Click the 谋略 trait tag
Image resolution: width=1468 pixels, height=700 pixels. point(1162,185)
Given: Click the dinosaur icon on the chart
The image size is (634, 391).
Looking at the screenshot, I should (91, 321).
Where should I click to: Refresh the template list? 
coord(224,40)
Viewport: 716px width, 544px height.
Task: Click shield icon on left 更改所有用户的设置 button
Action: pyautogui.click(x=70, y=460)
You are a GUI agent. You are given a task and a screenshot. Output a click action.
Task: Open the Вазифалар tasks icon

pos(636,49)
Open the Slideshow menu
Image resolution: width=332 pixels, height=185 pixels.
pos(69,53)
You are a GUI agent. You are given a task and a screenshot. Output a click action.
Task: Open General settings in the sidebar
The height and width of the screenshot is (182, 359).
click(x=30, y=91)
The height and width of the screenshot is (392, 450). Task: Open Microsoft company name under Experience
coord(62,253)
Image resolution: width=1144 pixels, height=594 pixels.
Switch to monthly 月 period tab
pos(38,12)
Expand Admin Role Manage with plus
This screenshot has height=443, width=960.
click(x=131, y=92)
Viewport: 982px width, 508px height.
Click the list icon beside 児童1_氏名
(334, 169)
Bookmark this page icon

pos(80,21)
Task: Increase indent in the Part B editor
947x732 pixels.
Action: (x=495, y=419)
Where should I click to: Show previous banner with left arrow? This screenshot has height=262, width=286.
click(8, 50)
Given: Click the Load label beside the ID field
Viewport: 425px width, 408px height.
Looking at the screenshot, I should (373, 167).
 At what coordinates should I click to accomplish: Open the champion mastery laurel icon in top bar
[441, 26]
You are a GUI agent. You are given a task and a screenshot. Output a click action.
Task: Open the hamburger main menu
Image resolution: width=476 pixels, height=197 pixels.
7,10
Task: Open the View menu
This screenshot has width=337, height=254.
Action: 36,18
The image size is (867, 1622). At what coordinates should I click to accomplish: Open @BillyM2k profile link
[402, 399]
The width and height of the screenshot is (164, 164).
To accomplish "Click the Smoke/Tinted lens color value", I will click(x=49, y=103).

> Your assignment:
Retype each line above exactly as written.

> Answer for the task:
Click the 谋略 trait tag
Image resolution: width=1468 pixels, height=700 pixels. point(1162,185)
Given: Click the dinosaur icon on the chart
The image size is (634, 391).
Looking at the screenshot, I should (91, 321).
Where should I click to: Refresh the template list? 
coord(224,40)
Viewport: 716px width, 544px height.
Task: Click shield icon on left 更改所有用户的设置 button
Action: pyautogui.click(x=70, y=460)
You are a GUI agent. You are given a task and a screenshot. Output a click action.
Task: Open the Вазифалар tasks icon

pos(636,49)
Open the Slideshow menu
Image resolution: width=332 pixels, height=185 pixels.
pos(69,53)
You are a GUI agent. You are given a task and a screenshot. Output a click action.
Task: Open General settings in the sidebar
The height and width of the screenshot is (182, 359).
click(x=30, y=91)
The height and width of the screenshot is (392, 450). Task: Open Microsoft company name under Experience
coord(62,253)
Image resolution: width=1144 pixels, height=594 pixels.
Switch to monthly 月 period tab
pos(38,12)
Expand Admin Role Manage with plus
This screenshot has height=443, width=960.
click(x=131, y=92)
Viewport: 982px width, 508px height.
Click the list icon beside 児童1_氏名
(334, 169)
Bookmark this page icon

pos(80,21)
Task: Increase indent in the Part B editor
947x732 pixels.
Action: (x=495, y=419)
Where should I click to: Show previous banner with left arrow? This screenshot has height=262, width=286.
click(8, 50)
Given: Click the Load label beside the ID field
Viewport: 425px width, 408px height.
Looking at the screenshot, I should (373, 167).
 At what coordinates should I click to accomplish: Open the champion mastery laurel icon in top bar
[441, 26]
You are a GUI agent. You are given a task and a screenshot. Output a click action.
Task: Open the hamburger main menu
Image resolution: width=476 pixels, height=197 pixels.
7,10
Task: Open the View menu
This screenshot has width=337, height=254.
Action: 36,18
The image size is (867, 1622). At what coordinates should I click to accomplish: Open @BillyM2k profile link
[402, 399]
The width and height of the screenshot is (164, 164).
To accomplish "Click the Smoke/Tinted lens color value", I will click(x=49, y=103).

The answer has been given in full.